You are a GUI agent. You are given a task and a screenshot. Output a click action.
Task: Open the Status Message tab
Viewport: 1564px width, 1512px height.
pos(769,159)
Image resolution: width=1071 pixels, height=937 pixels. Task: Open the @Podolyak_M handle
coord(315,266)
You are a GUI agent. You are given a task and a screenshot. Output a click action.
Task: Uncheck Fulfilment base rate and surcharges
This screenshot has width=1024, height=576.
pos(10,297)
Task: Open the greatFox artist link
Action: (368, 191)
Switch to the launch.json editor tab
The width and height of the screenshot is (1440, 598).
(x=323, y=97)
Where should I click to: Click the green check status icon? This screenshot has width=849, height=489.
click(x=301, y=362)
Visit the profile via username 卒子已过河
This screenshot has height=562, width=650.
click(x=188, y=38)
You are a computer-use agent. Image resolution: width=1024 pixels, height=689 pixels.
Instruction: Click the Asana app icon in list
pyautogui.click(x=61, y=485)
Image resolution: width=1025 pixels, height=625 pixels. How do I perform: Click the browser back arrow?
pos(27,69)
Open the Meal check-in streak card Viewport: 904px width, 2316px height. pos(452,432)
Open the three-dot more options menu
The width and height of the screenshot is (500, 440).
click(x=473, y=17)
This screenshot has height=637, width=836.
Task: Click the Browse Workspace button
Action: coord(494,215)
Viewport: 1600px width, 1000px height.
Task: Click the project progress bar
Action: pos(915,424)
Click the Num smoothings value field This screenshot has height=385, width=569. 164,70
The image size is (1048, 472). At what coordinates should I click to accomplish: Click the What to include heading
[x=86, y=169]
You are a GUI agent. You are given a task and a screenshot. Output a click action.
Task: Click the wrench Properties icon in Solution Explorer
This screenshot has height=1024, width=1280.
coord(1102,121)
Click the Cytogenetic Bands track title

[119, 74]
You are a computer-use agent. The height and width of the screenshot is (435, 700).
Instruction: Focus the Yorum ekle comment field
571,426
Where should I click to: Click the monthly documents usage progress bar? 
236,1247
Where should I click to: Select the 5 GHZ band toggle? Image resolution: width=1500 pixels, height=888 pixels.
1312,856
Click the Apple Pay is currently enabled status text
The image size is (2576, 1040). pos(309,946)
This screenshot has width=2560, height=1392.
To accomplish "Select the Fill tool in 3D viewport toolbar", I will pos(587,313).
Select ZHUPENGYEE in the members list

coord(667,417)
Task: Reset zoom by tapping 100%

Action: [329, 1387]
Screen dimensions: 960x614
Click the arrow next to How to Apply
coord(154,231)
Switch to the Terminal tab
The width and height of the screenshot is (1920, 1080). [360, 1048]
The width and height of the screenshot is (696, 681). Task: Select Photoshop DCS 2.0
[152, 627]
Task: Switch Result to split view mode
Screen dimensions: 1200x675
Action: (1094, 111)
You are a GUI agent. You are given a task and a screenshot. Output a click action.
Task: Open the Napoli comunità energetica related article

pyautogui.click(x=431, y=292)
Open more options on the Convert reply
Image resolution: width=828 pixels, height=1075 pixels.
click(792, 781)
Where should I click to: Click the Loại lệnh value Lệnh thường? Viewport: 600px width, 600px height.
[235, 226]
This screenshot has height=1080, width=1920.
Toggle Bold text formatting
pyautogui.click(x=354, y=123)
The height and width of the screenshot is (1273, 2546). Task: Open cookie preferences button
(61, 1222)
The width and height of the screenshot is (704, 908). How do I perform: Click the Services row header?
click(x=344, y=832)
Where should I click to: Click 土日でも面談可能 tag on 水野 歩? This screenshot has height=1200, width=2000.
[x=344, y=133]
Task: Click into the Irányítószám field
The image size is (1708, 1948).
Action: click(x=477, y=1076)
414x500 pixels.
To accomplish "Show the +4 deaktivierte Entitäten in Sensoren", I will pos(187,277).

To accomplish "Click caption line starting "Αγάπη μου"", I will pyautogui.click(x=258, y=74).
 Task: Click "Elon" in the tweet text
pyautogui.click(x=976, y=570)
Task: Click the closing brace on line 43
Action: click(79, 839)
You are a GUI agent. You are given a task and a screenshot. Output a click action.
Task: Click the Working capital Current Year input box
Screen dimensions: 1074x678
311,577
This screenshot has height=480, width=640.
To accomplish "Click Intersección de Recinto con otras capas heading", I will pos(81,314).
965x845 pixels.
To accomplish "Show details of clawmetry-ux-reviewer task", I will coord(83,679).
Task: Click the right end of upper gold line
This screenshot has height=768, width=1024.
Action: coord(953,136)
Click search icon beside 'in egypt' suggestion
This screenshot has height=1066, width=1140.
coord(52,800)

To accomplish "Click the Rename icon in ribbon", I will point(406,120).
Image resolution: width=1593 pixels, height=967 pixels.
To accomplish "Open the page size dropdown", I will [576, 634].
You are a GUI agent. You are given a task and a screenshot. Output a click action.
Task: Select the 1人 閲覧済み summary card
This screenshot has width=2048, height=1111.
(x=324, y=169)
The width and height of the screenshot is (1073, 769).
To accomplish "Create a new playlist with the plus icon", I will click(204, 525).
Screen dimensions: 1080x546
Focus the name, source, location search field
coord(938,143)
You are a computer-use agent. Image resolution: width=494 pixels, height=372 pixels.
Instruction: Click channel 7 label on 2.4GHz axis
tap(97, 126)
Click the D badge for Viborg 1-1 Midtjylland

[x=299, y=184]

────────────────

**EXERCISE BRIEF**
Reproduce the part of the material that opens with its first line and closes with the line containing "pos(769,159)", both ends included, keeping every character unchanged.

**THE REPLY**
You are a GUI agent. You are given a task and a screenshot. Output a click action.
Task: Open the Status Message tab
Viewport: 1564px width, 1512px height.
pos(769,159)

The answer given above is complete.